Original Script: “Okay so initially, this is what my grandpa told, this is the story that has been passed down to him. The reason they were all good—the villagers were all good with the Jen, because, apparently this one girl one day comes home and the mom had peeled a lot of garlic. But she didn’t want to dispose of the garlic skin anywhere because they’re so light they fly away. So she had put them in a little bag and she gives it to the daughter and says, ‘take it to that pond over there and release it to the water’ because then it won’t get—spread out all over. So she goes and there is this pretty, pretty girl sitting by the pond and she says, ‘no, don’t dispose these here, just give them to me.’ And she says, ‘Okay, here they’re…they’re just garlic peels, whatever.’ And she gives her, the pretty woman gives the young girl, a bag of something and she says take these to your mom. And she takes these to her mom, the bag, and the mom says, ‘why did you accept anything, that was trash I gave you.’ And she says, ‘well this was a nice lady, she asked me to do this, I am doing this.’ And they open it up and the bag is full of pearls.

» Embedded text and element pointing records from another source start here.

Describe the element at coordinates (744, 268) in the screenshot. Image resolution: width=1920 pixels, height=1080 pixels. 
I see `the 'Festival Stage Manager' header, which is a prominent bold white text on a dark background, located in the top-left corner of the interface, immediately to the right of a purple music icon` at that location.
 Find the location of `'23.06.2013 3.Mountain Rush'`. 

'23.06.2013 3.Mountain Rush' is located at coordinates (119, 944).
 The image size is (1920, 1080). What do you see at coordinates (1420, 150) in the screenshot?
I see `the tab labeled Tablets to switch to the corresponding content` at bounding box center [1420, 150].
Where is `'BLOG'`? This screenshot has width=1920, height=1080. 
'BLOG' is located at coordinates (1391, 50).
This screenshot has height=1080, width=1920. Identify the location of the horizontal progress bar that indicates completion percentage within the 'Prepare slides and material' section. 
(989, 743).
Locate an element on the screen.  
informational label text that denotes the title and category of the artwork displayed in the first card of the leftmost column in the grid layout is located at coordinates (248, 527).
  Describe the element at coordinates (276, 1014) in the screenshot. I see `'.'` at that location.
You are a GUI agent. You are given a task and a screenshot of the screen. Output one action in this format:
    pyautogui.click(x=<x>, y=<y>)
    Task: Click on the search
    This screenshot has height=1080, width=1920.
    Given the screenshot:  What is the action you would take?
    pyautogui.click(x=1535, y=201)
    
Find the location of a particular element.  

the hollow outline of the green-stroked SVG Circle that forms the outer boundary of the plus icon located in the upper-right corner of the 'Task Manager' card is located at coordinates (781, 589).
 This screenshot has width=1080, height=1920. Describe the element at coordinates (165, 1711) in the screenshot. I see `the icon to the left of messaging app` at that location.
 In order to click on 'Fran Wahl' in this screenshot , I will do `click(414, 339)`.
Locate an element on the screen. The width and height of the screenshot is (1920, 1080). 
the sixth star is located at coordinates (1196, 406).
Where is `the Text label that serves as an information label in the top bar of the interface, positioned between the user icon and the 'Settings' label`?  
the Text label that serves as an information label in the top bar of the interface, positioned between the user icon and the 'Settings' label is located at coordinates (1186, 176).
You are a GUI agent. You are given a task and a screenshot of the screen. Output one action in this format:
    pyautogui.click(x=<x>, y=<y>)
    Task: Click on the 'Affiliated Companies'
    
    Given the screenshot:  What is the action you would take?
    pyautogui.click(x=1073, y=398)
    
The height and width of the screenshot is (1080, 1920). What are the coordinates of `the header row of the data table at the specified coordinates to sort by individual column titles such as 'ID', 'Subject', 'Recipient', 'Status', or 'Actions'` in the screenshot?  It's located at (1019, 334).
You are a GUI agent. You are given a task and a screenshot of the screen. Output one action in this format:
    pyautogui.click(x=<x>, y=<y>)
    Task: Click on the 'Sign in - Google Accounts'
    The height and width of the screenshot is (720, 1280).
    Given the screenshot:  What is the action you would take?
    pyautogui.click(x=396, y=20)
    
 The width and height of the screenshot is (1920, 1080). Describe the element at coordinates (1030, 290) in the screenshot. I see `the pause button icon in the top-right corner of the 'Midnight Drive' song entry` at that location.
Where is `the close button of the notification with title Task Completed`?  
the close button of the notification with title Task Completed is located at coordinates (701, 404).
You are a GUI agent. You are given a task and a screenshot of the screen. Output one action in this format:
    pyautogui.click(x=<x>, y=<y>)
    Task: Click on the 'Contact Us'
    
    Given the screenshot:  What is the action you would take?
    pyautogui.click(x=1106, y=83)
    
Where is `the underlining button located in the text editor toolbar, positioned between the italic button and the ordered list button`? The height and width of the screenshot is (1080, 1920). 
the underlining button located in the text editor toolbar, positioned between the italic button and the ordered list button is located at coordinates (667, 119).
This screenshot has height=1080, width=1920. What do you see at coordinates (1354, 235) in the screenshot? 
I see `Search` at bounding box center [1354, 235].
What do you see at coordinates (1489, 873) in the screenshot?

So since then, the villagers have been good to these creatures. They aren’t scared of them, if they see them they won’t freak out.
Context of the Performance: Over dinner, family members exchanged old folk stories they remember from Iran.
Thoughts about the Piece: I love the Jinn stories. I especially loved the story, passed down through generations of families. The storyteller said she might believe that it is true, which made listening to it all the more enjoyable.